Sábado, 03 de novembro de 2001, 12h36

A primeira edição de No Limite, exibida em julho de 2000, primou pela originalidade. Afinal, era a primeira vez que o formato "reality show", muito difundido em outros países, chegava ao Brasil. Resultado: o programa alcançou 47 pontos na estréia. Já a segunda edição, exibida seis meses depois, não despertou o mesmo interesse. Sem o fator surpresa, a audiência caiu para 34 pontos. A terceira edição, que estreou no último domingo, mais parecia um "remake" da versão original. Sol escaldante, água-de-coco e pesca improvisada. Só a audiência esteve longe da original: No Limite 3 não passou dos 33 pontos. Para piorar a situação, o SBT ainda lembrou de estrear, na mesma hora de No Limite, sua versão para o Big Brother: Casa dos Artistas. Apesar de ter entrado no ar de surpresa, sem qualquer divulgação, o programa alcançou 28 pontos, apenas 5 a menos que No Limite.

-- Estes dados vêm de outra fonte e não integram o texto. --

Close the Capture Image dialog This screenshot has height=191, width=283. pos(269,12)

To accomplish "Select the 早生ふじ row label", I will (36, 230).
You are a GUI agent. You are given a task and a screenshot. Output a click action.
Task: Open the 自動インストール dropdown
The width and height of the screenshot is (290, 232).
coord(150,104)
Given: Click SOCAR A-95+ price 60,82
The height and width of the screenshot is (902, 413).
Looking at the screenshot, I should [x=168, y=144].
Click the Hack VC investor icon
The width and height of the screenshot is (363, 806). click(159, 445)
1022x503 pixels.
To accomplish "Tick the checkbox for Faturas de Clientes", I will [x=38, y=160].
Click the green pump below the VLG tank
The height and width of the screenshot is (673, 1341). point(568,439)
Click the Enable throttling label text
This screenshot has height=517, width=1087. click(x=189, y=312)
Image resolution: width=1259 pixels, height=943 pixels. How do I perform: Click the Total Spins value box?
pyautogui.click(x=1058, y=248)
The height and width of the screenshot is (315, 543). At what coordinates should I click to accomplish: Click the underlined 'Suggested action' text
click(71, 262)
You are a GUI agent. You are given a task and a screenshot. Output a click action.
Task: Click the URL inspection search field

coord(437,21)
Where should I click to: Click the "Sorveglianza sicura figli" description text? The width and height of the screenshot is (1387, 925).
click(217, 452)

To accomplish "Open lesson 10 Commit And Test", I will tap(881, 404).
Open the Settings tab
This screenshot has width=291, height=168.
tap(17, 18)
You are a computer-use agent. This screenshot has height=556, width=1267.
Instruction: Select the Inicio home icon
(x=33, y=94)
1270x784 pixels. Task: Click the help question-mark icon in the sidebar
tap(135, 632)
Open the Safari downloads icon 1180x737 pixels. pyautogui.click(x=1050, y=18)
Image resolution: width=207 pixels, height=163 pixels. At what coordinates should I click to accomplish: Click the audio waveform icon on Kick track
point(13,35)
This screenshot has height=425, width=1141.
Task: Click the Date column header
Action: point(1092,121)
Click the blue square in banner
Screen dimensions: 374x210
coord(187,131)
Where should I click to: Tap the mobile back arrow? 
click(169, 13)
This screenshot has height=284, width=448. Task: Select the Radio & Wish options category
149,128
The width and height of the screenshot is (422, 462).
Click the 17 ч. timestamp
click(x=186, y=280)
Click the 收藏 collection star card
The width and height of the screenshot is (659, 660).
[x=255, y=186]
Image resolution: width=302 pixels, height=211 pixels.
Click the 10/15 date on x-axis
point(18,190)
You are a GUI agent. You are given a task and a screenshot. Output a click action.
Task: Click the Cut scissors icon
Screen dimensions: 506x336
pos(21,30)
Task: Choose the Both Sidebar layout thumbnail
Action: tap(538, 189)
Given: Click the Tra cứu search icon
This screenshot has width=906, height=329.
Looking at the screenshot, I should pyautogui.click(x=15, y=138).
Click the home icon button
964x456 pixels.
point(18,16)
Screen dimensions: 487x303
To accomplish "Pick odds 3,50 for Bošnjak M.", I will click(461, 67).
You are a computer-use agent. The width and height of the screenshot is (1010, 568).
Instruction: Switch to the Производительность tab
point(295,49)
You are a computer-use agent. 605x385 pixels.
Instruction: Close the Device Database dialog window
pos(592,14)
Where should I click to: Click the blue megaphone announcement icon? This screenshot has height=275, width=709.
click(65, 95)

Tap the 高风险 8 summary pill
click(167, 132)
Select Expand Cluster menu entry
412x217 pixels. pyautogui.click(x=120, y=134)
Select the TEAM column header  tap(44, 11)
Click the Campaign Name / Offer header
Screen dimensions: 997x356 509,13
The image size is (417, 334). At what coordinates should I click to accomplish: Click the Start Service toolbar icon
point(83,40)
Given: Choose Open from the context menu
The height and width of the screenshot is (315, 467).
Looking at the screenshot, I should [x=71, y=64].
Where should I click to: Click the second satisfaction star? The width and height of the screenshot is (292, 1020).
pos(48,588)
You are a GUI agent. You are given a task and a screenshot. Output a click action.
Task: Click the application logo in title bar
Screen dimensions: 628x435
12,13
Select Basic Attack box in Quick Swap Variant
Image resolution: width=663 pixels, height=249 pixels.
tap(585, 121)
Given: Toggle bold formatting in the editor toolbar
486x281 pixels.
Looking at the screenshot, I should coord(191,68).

A julgar pelo capítulo de estréia, No Limite 3 vai ter "reality" de menos e "show" demais. Em vez de sofrimento, fome e frio, o diretor do programa, Boninho, optou por mostrar gente sedutora num cenário paradisíaco. Coincidência ou não, nenhum dos 12 integrantes precisa frequentar os Vigilantes do Peso. Pelo contrário. Todos eles, sem exceção, são forte candidatos a posar para capas de revistas masculinas ou sites de "celebridades peladas". Os marmanjos, por exemplo, devem torcer pela triatleta Hérica ou pela estudante Tatiana. Já as moçoilas vão suspirar pelo sushiman Diuare ou pelo modelo Fábio. Para não frustrar a audiência, Boninho mostrou biquínis e sungas em profusão. Alguns closes, inclusive, foram bastante indiscretos. Como as cenas de Hérica trocando de roupa ou Tatiana tomando banho no rio.

Ao que parece, No Limite 3 parece ter sido concebido como uma minissérie em nove capítulos. Não por acaso, o diretor Guel Arraes e o autor Manoel Carlos foram convidados para dar palpites na seleção dos candidatos. Afinal, os dois têm experiência de sobra na escalação de elenco. De fato, cada um dos 12 integrantes parece ter saído de uma novela das oito. O No Limite 3 tem o bom pastor, o garotão sarado, a mocinha encrenqueira e assim por diante. Em comum, apenas o fato de serem todos bastante carismáticos. Ao contrário de boa parte dos integrantes da segunda edição, nenhum deles corre o risco de passar despercebido pelo público.

O apresentador vitalício do No Limite, Zeca Camargo, continua desempenhando bem o papel de "instrutor de acampamento". Ninguém, aliás, parece levar aquilo a sério além dele. Quando aparece no portal, Zeca age de maneira tão solene que ultrapassa a barreira do ridículo. Parece que está presidindo uma sessão da ONU pela paz no Oriente Médio. A cerimônia com que destrói o cordão do participante eliminado pode até arrancar lágrimas do telespectador mais sensível e carente de uma boa psicoterapia.

O diretor do programa, Boninho, prometeu uma "entrada triunfal" para inaugurar o programa. Não foi isso que aconteceu. A tal "entrada" consistia em cada integrante pular de pára-quedas, de uma altura de 2.700 metros. A idéia teria sido realmente fantástica se cada participante não tivesse pulado com alguns dos melhores instrutores de pára-quedismo do Brasil. O salto duplo esvaziou completamente a aventura. Na pior das hipóteses, o integrante só precisava fechar os olhos. A fisioterapeuta Adriana, por exemplo, quase chegou desmaiada à batizada Praia dos Coqueiros, no litoral do Pará.

O "quase" desmaio da fisioterapeuta, aliás, foi o único clímax da estréia. No mais, muito blablablá entre os membros das equipes, prejudicado pelo áudio ruim. De novo mesmo, só o visual "high-tech" do portal - o voto passou a ser eletrônico - e o sistema de repescagem. Segundo o novo regulamento, os quatro primeiros eliminados voltam para casa com um carro zero km e R$1 mil no bolso. Já os seis próximos eliminados vão ser levados para o Vale dos Exilados. Lá, vão disputar outras provas para definir o primeiro dos três finalistas. Para evitar que o vencedor seja conhecido antes da hora - como aconteceu da primeira vez, quando a surpreendente vitória da roliça Eliane já era pública e notória semanas antes -, Boninho promete revelar o nome do ganhador só no dia 16 de dezembro, direto do Projac. Muito pouco, diga-se de passagem, para assegurar o interesse por um formato que já caiu na mesmice.